On August Bank Holiday Monday each year at around 4pm, the usually calm River Windrush , which runs through the centre of Bourton on the Water, in Gloucestershire, is invaded by two teams of players from Bourton Rovers FC. They are battling it out for victory in the ‘Annual River Match ‘, which like many traditional ‘Mob Football’ matches of the past, is always played on or around a Holy day or Bank holiday and brings the whole community together

The Bourton River Match circa 1920’s

Traditionally in the past, ‘football’ matches tended to be played at ‘Shrovetide’, which is around Shrove Tuesday in February and it is thought that it was an opportunity for a ‘last round of merrymaking before the sombre season of Lent’. This match doesn’t fit that profile, but it could be viewed as a celebration of the last Bank Holiday before Christmas.

The tradition at Bourton dates back to the early 1920’s ( no one is quite sure when it actually began) and attracts hundreds of spectators who converge on the banks of The Windrush and goal posts are set up in the river with ‘the pitch’ approximately 50 metres long and 9 metres wide.
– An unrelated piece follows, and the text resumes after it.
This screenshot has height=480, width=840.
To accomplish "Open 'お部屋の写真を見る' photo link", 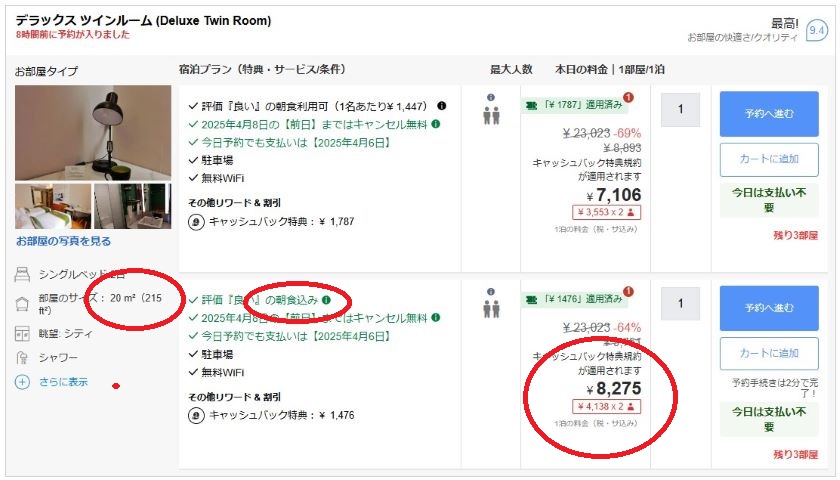I will pyautogui.click(x=63, y=241).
The match normally lasts around 40 minutes depending upon the temperature of the water and is usually six a side.

A spokesperson from the club explained:

The game has been played for over 100 years and rumour has it that it was started by a group of men, who to relieve their boredom, jumped into the river and had a kick a round.

This match now coincides with the village fete and is regarded as a ‘typically quirky British event’, by foreign visitors. They often get TV companies from around the world and even TV personality Griff Rhys Jones turned up in 2015 and was yellow carded for diving. Bearing in mind that Bourton on the Water, is known to many as, ‘The Venice of the Cotswolds’ famed for its five stone bridges that span the river dating from 1654 to 1911, it is not surprising that they should invent a game that is played in the river!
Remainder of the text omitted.